Rigorous Examination of Reactive Systems (RERS)

General Information

Validating the correctness of verification tools and comparing their capabilities both require a thorough evaluation. In it’s now 10th iteration, the Rigorous Examination of Reactive Systems (RERS) Challenge aims to realize such an evaluation of state-of-the-art verification and testing approaches. This track covers the RERS Challenge 2020.

Topics of interest include:

  • Approaches to solving the verification tasks of RERS,
  • Generation of verification benchmarks, and
  • Transferability of corresponding results to real-world applications.


Submissions should be sent using the Equinocs system where this RERS track can be found  alongside other ISoLA tracks.
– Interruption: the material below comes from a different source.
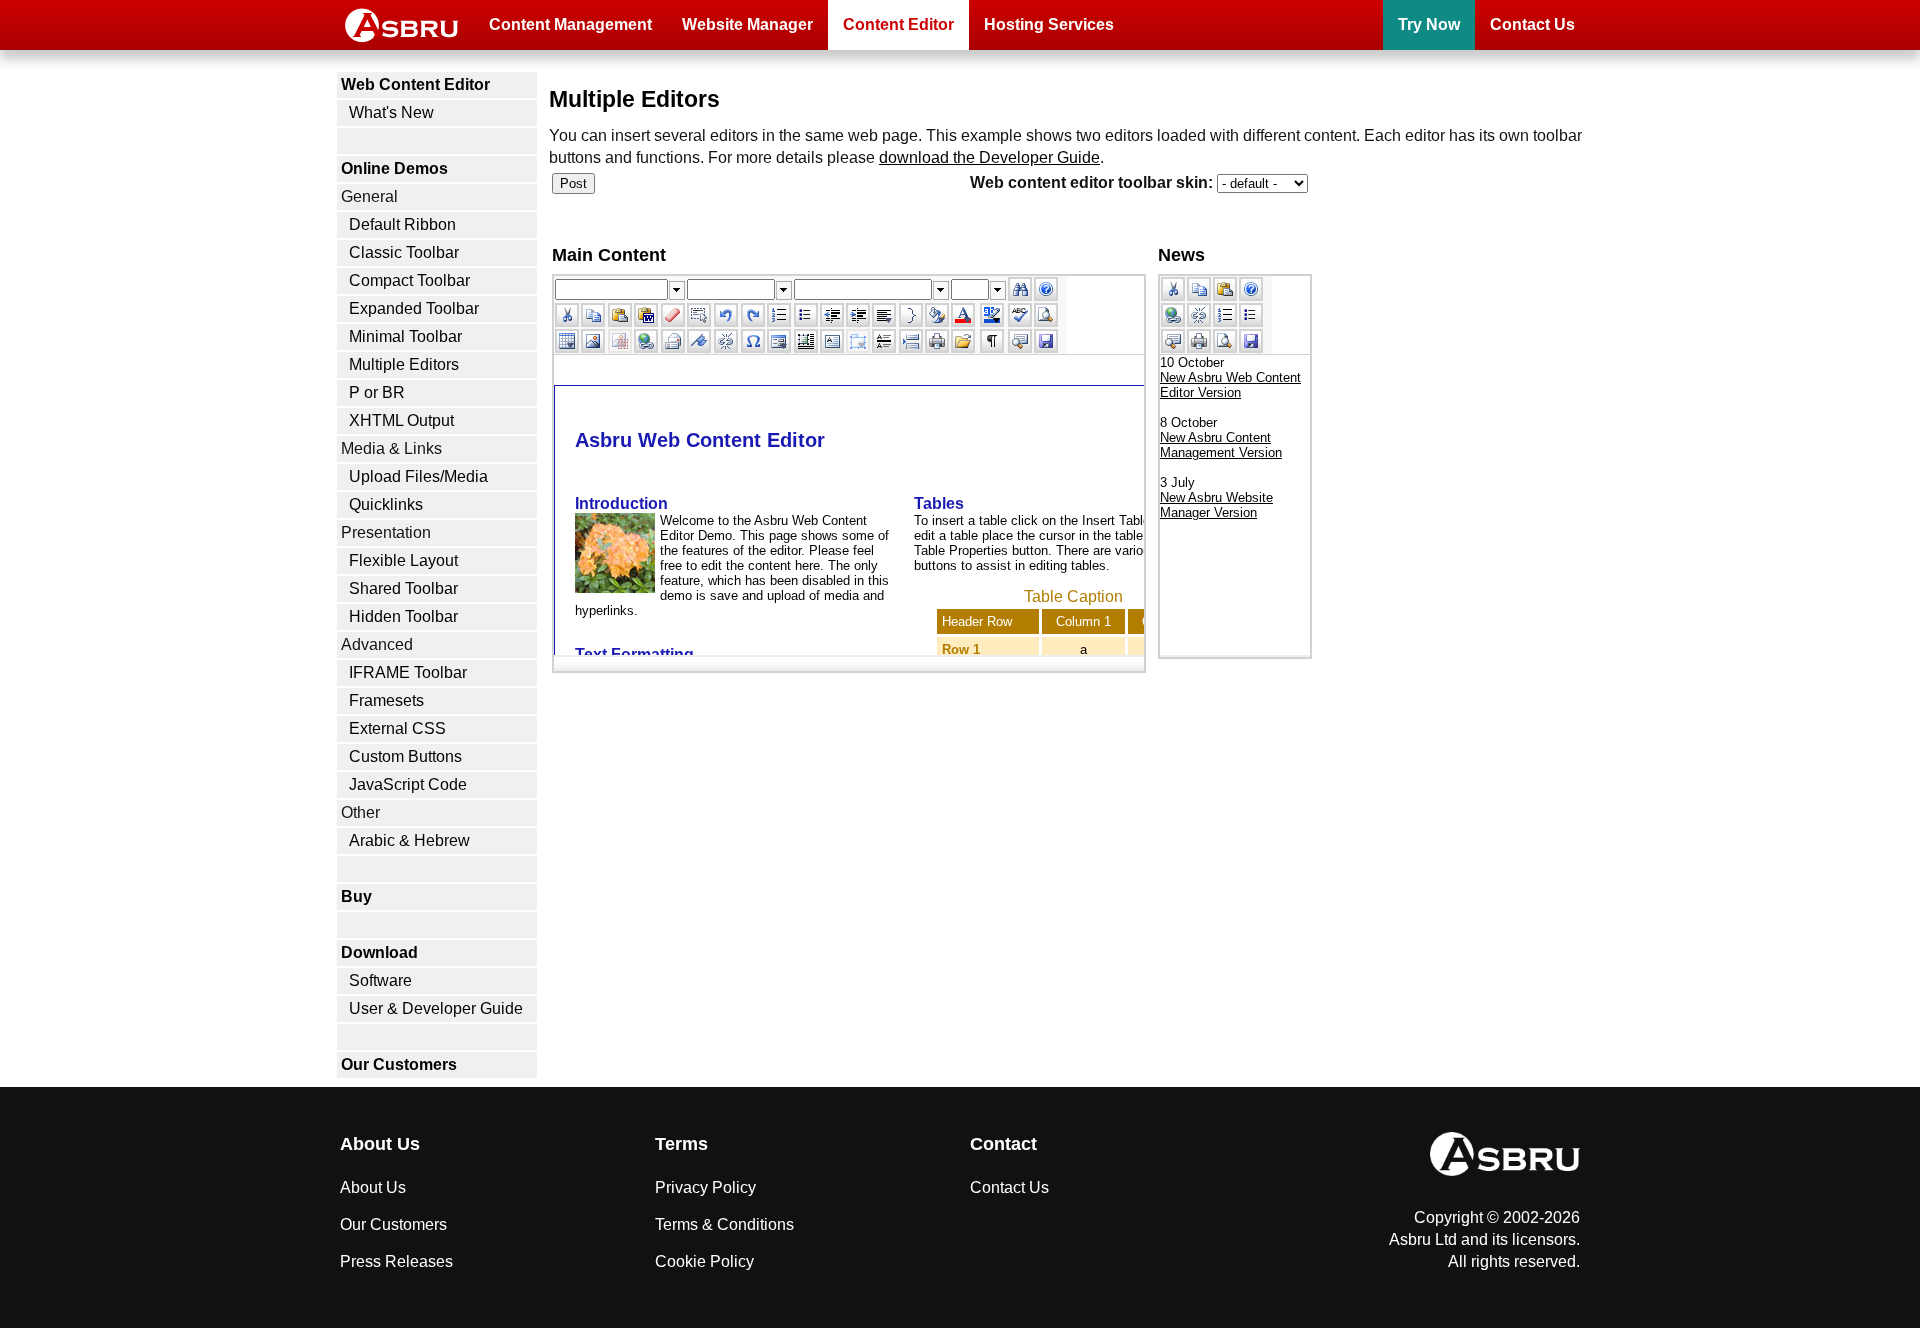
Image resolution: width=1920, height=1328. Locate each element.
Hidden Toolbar (403, 616)
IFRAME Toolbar (408, 672)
For participants of the challenge, RERS 2020 offers three different possibilities to feature their approaches in peer-reviewed publications:

  • Full paper (about 15 pages): For those who intend to present their research results based on the RERS challenge in a full paper, the ISoLA’20 track on Software Verification Tools accepts corresponding submissions. The deadline for those submissions is June 30th, 2020.
  • Short paper (about 4 pages): If you intend to contribute a brief summary of your approach and corresponding results, please submit your short paper to this RERS track of ISoLA’20 by July 31st, 2020.
  • Brief description: To allow us to cover your approach in our summary of RERS 2020, please provide us with a brief description (about 10 lines) and send it along with your initial submission by Aug. 10th, 2020. This description can be updated with your final submission by Aug. 20th, 2020.

Focus and Goals

In order to prevent an overfitting of tools to specific benchmark verification tasks, the problems that participants of RERS have to solve are newly generated each year based on property-preserving transformations. RERS focusses on temporal logics, including reachability properties, and features scalable verification tasks. The main goals of RERS -as stated on -are:

  • Encourage the combination of usually different research fields for better software verification results.
  • Provide a comparison foundation based on differently tailored benchmarks that reveals the strengths and weaknesses of specific approaches.
  • Initiate a discussion for better benchmark generation reaching out across the usual community barriers to provide benchmarks useful for testing and comparing a wide variety of tools.